The bill would likely require all public school districts to offer in-person learning but also give parents the option of virtual learning if they choose.
Such a measure would attempt to force Gov. Roy Cooper’s hand, although the governor said this week that his education team is looking at the latest research that indicates little transmission risk if schools open with widespread masking and other precautions in place.
The Republican’s push to reopen schools comes as the state reports four consecutive days of over 100 deaths from the virus, with 752,627 total COVID-19 cases.
In addition, the Republican-led North Carolina General Assembly has done little to consistently fund proper PPE for teachers and have not committed to allocating funds to meet their legal obligation to provide a sound, equitable education to every student. Decades of cuts by Republicans has left the education system without the structure to assist students who are disproportionately impacted by the COVID-19 outbreak.
Republican lawmakers have stalled since last January to adhere to Superior Court Judge David Lee’s signed court order in the Leandro school funding case ordering state leaders to “work expeditiously and without delay to take all necessary actions” to improve the state’s education system.

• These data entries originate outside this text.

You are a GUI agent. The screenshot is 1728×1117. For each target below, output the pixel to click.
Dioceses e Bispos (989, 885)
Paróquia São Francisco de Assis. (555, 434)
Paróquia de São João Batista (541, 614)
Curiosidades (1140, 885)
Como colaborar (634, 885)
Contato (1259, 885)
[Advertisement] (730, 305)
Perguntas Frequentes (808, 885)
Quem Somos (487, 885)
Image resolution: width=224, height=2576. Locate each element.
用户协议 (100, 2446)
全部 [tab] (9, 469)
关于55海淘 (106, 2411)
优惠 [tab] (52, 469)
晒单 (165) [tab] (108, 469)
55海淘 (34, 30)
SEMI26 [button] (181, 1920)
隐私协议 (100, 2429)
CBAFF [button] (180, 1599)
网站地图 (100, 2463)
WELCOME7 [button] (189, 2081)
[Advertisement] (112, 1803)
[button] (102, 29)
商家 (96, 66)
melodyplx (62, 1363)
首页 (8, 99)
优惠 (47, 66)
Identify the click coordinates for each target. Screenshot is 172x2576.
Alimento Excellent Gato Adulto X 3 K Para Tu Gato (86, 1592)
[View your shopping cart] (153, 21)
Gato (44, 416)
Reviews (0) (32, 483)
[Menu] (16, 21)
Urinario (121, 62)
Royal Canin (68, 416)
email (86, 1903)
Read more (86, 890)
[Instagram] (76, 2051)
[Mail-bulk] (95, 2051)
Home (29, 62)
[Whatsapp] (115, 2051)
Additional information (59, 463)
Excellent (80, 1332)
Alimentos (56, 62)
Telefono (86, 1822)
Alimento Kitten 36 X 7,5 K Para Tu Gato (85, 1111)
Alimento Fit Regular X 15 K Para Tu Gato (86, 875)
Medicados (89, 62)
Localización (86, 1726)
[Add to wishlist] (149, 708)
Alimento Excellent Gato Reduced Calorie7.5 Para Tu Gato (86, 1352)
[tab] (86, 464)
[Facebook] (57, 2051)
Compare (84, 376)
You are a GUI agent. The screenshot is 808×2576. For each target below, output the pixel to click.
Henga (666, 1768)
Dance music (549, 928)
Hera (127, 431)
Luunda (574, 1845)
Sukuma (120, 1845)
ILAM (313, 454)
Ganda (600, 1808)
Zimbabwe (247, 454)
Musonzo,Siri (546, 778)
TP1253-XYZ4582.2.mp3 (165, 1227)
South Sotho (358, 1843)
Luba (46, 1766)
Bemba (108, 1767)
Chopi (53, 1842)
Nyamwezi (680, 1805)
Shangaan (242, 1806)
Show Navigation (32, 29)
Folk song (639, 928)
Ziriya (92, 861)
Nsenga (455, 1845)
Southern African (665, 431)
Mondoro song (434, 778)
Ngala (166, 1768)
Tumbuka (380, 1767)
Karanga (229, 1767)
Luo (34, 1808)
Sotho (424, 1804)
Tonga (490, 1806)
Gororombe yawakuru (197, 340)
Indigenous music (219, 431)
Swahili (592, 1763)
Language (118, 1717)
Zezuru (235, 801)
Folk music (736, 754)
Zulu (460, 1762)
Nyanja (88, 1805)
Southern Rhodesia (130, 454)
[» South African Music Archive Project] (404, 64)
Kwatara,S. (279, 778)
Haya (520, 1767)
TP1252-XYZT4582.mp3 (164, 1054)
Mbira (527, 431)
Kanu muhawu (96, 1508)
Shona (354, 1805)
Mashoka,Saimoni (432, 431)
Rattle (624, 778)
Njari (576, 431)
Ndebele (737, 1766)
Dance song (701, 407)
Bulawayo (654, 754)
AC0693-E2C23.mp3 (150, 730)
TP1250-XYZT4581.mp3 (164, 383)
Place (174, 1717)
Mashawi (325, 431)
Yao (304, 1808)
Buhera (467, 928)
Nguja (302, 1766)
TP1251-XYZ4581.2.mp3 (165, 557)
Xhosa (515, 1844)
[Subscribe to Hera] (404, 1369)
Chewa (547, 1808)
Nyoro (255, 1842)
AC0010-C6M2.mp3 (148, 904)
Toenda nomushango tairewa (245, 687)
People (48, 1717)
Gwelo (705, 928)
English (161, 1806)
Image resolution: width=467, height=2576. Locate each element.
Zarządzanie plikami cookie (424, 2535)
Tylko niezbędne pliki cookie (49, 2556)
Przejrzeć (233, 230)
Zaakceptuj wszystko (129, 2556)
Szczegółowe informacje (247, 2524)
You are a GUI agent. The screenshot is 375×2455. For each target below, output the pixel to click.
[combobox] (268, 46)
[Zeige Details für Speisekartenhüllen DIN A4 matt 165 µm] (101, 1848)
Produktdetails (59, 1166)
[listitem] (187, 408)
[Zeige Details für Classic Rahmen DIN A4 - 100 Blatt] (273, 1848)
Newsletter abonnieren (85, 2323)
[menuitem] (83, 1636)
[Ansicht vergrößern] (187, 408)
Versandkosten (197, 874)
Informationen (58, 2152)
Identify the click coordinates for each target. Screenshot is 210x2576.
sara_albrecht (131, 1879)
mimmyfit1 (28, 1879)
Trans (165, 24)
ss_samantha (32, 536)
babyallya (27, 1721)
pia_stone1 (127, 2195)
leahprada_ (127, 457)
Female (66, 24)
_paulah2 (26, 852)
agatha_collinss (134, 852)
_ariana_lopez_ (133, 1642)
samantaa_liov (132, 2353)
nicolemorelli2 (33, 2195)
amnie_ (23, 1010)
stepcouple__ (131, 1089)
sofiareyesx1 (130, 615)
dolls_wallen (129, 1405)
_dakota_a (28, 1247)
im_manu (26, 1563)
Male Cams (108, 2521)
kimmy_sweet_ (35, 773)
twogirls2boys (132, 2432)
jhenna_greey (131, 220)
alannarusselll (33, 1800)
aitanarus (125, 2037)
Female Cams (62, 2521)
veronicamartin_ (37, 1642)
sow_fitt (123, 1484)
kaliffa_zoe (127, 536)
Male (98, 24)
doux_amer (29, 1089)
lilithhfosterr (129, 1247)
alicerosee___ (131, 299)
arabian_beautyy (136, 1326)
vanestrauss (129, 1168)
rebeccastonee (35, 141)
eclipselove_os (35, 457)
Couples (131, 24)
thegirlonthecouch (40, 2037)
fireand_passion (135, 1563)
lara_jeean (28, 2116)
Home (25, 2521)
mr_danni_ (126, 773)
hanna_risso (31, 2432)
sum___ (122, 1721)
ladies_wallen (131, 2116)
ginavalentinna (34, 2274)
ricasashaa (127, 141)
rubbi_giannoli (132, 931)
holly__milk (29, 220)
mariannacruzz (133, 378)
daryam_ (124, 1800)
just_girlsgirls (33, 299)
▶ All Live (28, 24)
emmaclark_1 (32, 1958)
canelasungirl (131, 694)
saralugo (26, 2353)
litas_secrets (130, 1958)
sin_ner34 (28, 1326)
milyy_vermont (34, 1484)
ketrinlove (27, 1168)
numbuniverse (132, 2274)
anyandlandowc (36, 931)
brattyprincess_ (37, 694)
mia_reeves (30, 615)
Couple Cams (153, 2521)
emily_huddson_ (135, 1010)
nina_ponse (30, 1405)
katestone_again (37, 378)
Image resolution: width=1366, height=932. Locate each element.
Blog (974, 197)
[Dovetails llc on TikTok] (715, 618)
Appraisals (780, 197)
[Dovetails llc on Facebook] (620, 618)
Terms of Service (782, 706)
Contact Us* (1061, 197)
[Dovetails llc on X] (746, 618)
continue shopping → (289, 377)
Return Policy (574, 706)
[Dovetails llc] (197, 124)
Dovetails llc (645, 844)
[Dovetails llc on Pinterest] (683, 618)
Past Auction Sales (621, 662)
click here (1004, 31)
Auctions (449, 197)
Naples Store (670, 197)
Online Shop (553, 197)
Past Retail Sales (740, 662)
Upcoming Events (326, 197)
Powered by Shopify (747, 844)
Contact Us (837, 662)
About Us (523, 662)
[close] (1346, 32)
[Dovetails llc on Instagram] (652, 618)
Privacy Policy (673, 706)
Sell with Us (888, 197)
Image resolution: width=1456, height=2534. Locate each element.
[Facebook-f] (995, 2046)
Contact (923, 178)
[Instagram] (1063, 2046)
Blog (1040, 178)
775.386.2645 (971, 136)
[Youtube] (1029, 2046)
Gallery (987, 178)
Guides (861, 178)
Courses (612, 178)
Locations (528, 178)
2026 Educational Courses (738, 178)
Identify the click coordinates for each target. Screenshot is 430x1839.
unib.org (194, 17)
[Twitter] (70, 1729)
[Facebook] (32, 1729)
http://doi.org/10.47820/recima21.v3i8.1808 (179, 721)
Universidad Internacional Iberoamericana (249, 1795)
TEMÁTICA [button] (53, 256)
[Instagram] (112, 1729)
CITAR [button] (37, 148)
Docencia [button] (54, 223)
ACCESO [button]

Since the beginning of the pandemic, and prior to, educators have expressed the need for more school funding to address unmet needs of their students, lack of materials in the classroom, and expand learning options to close disparities.
And with many North Carolina teachers still weeks, if not months, away from receiving COVID-19 vaccines, if the GOP wants to reopen schools, they must meet the long-standing critical needs that they have failed to address for decades.
Without proper PPE for teachers, school funding and investments to keep students safe, their rush to open schools will put many in harm’s way.
Bottom Line: During a pandemic, the safety of our schools should not be rushed or underinvested. Reopening of schools should be met with adequate investments in health and safety of teachers and students, with the consideration of science and safety measures in place.